Schaeffler-Aktie: Eine Achterbahn der Erwartungen
Nachdem die Schaeffler-Aktien im November eine beeindruckende Rally hingelegt hatten, setzten sie am Freitag ihre Korrektur unbeirrt fort und verloren 6,4 Prozent an Wert. Der Kurs sank auf 10 Euro, womit die Papiere sich am unteren Ende des fast unveränderten SDax wiederfanden und etwa die Hälfte des seit Jahresanfang erzielten Anstiegs einbüßten. Dennoch kann sich der Jahreszuwachs auf 2026 gesehen weiterhin auf bemerkenswerte 20 Prozent belaufen. Das Interesse am Markt für humanoide Roboter trug wesentlich zur vorherigen Kurssteigerung bei.

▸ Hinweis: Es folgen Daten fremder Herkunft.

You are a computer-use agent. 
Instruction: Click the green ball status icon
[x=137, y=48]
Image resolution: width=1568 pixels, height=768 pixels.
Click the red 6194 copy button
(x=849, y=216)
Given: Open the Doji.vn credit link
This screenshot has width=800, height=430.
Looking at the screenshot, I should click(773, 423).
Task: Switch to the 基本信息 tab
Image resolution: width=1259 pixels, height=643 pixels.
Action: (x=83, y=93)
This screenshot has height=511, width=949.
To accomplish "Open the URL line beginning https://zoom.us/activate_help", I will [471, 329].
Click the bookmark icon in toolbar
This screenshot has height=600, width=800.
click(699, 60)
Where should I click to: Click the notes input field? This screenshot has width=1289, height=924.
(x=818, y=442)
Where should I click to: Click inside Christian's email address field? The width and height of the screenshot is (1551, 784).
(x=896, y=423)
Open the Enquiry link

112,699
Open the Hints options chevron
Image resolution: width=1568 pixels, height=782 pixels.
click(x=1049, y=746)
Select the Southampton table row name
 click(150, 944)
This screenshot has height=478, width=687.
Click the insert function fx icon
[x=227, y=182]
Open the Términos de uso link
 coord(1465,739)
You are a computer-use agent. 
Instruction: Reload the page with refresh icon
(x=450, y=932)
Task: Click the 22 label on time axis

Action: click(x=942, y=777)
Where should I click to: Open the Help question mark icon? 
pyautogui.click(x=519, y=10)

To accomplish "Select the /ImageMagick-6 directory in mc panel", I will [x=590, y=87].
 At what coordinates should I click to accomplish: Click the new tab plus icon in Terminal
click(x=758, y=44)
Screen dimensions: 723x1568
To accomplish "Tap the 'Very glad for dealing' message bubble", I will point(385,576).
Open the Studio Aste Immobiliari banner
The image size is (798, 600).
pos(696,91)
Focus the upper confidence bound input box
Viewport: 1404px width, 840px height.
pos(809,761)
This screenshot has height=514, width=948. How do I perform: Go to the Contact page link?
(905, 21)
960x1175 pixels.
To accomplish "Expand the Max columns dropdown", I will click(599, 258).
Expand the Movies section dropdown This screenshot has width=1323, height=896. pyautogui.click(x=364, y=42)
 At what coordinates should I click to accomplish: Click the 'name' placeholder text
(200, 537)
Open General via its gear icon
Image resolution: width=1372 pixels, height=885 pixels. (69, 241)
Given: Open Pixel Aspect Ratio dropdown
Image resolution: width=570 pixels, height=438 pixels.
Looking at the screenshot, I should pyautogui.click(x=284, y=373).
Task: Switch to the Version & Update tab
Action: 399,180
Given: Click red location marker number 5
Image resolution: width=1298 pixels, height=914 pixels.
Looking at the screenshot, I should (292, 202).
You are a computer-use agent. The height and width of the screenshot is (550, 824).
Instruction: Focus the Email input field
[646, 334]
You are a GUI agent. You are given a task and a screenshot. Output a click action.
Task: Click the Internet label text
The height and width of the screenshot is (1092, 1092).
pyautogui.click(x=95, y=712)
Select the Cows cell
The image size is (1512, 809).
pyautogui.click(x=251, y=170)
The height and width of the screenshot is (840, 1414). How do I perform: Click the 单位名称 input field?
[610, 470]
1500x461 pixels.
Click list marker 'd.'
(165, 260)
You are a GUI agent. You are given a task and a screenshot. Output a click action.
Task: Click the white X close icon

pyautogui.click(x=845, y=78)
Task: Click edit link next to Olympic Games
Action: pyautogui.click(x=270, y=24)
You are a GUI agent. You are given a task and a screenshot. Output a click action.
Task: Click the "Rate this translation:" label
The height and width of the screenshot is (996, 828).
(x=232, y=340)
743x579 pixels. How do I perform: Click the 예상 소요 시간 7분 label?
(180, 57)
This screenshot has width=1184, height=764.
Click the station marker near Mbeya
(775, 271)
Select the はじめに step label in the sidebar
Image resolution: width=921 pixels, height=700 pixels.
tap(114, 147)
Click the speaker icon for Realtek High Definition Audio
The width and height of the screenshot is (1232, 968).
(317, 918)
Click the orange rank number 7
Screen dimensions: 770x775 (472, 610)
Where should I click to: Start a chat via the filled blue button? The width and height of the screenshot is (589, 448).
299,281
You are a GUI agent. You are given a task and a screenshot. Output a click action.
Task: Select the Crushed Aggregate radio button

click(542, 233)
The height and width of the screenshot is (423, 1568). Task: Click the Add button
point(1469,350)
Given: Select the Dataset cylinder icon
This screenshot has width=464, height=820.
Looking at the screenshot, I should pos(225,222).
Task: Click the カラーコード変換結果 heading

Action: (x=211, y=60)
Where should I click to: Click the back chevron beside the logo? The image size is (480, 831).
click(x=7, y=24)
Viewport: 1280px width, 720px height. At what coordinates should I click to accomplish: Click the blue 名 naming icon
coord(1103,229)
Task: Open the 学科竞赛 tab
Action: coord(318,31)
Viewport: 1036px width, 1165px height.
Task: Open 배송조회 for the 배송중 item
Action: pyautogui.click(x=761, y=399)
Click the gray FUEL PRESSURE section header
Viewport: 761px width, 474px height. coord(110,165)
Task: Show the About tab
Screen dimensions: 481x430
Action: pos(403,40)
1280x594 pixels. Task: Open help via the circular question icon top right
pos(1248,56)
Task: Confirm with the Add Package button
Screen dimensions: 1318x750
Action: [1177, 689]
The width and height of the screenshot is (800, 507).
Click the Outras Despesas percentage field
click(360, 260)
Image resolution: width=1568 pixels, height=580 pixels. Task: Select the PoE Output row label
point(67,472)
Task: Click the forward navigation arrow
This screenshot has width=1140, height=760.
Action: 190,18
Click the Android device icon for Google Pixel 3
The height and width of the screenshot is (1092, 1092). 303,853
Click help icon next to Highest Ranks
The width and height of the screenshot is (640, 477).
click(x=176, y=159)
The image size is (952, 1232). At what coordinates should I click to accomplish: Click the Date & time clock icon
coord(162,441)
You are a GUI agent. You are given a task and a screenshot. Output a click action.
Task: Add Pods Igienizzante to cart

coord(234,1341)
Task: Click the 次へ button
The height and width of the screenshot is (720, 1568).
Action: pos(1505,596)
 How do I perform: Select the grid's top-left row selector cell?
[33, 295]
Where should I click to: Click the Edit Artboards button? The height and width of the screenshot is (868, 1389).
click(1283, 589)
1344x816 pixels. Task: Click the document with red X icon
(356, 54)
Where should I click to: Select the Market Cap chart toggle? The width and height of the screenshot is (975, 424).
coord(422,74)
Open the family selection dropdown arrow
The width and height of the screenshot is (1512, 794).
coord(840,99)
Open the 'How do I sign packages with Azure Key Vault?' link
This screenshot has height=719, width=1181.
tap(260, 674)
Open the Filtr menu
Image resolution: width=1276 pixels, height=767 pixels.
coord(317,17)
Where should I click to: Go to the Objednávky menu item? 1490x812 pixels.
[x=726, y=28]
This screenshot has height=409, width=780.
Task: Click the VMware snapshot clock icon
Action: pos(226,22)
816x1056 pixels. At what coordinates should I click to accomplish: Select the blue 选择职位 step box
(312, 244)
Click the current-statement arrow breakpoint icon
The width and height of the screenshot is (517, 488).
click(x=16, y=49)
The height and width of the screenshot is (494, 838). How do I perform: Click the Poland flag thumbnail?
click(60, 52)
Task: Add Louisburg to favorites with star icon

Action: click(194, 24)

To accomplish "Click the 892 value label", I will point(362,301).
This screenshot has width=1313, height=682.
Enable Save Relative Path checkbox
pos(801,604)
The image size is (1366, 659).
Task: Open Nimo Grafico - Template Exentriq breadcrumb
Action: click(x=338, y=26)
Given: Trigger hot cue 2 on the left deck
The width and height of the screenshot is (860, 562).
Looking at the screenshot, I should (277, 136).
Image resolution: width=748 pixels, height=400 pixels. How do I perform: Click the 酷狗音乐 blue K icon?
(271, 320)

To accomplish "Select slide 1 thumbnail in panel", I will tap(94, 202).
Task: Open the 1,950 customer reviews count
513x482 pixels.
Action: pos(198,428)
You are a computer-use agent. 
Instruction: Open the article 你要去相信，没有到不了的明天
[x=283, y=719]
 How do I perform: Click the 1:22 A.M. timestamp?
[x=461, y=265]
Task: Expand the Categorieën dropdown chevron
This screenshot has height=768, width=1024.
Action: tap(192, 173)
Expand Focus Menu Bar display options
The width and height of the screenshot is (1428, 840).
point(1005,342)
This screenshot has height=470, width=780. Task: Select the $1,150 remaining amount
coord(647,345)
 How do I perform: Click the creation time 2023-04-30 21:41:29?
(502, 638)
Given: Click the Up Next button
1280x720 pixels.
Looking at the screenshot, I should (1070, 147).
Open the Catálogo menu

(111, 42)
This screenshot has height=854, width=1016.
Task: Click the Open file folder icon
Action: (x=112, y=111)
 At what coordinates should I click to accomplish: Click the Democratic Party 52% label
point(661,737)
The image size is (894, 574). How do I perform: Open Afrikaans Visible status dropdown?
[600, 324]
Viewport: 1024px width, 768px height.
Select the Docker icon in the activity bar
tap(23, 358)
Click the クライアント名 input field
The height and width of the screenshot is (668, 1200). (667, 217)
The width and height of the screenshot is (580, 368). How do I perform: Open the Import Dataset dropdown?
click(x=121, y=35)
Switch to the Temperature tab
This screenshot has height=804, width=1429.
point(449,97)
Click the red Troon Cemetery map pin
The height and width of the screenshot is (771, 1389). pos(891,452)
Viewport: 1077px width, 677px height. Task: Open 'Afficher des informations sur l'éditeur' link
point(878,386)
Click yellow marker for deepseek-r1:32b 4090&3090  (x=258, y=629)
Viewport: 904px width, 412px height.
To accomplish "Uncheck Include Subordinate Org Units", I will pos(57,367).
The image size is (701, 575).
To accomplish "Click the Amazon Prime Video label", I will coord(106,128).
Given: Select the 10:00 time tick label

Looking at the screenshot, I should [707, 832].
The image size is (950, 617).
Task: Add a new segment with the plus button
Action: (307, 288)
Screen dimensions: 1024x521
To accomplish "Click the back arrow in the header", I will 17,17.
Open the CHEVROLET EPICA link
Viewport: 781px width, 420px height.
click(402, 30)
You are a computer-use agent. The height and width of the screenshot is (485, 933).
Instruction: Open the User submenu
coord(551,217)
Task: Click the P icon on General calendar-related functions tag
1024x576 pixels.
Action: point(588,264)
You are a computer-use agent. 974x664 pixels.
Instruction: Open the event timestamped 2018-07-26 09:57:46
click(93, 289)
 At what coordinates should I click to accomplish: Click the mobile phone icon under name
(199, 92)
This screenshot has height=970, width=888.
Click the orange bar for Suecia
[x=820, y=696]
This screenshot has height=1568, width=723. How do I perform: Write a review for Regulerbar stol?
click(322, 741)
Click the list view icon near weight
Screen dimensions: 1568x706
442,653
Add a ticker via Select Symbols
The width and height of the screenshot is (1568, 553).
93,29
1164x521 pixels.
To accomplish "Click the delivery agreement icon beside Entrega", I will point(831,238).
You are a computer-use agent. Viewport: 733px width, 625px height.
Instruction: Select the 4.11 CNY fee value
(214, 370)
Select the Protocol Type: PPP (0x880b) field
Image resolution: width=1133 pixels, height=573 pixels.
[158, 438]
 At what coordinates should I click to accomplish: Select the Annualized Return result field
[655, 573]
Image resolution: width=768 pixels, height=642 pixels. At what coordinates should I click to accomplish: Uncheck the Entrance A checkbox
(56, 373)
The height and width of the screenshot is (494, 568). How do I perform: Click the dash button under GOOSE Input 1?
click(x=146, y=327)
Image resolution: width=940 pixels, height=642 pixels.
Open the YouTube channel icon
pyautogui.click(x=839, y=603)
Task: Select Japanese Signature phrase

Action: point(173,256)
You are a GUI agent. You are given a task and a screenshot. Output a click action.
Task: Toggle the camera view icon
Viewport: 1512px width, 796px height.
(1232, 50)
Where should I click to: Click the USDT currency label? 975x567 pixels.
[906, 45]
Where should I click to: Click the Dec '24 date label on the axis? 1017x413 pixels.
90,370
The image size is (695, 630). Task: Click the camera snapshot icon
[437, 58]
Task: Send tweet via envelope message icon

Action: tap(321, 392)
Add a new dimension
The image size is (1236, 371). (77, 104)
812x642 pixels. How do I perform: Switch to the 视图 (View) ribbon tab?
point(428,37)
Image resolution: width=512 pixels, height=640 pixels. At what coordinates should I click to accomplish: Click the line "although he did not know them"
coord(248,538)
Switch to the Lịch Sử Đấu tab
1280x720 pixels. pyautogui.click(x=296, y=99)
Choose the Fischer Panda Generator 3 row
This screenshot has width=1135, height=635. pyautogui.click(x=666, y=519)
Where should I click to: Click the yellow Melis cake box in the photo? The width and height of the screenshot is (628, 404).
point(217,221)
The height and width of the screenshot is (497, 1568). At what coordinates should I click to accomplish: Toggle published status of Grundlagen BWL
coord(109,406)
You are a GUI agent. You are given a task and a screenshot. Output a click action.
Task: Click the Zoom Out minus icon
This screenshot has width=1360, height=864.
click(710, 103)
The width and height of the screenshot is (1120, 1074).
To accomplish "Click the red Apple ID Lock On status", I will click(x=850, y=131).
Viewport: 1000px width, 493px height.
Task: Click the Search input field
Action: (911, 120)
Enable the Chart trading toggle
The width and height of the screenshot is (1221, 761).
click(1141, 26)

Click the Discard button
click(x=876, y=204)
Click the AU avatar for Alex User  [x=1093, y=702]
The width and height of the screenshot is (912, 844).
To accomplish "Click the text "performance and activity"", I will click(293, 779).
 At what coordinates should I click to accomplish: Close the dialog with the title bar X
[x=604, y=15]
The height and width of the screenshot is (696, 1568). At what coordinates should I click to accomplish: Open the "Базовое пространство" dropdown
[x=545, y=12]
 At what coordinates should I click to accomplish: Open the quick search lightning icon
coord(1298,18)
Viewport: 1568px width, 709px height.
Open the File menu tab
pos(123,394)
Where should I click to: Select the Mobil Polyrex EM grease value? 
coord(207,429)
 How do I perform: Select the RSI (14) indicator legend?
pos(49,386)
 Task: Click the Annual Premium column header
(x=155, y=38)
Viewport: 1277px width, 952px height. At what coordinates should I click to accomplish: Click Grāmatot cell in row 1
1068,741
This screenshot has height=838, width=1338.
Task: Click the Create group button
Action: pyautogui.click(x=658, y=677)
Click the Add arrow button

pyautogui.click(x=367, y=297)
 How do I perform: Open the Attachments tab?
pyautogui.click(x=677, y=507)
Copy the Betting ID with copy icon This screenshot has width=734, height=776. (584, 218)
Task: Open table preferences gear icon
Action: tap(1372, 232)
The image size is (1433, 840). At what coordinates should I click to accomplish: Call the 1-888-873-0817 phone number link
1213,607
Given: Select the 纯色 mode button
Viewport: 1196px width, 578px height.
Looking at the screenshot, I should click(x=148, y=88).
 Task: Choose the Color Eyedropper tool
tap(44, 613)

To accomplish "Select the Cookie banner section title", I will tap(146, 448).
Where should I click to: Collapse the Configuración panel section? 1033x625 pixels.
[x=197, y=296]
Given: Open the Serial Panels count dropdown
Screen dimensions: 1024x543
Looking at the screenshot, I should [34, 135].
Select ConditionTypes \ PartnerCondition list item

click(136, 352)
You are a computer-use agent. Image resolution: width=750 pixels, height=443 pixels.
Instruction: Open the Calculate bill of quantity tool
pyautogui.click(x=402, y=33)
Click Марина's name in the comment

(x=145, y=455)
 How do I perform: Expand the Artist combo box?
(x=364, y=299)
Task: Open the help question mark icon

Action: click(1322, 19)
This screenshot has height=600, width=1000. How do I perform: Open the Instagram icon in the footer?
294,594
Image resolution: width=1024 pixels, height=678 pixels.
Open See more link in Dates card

Doch die Anleger sind zunehmend besorgt, insbesondere hinsichtlich der Prognosen für das Geschäftsjahr 2026. In einem Analystengespräch zur Vorbereitung auf die im März erwarteten Geschäftszahlen zeigte sich das Management des Automobil- und Industriezulieferers noch zurückhaltend mit genauen Zielvorgaben, was UBS-Analyst Juan Perez-Carrascosa zu einer negativen Einschätzung der Markterwartungen veranlasste. Seine Hauptsorge gilt dem freien Cashflow, da Schaeffler auf potenziell steigende Cash-Abflüsse und Investitionen im Zuge der Umstrukturierung hinwies.
Perez-Carrascosa gibt ein Kursziel von 6,20 Euro aus und bleibt damit deutlich skeptischer als seine Kollegen. Vergleichsweise optimistischer präsentieren sich die Kursziele von Jefferies mit 12,60 Euro, JPMorgan mit 10,00 Euro und der Deutschen Bank mit 9,20 Euro, die alle über den Erwartungen der UBS liegen.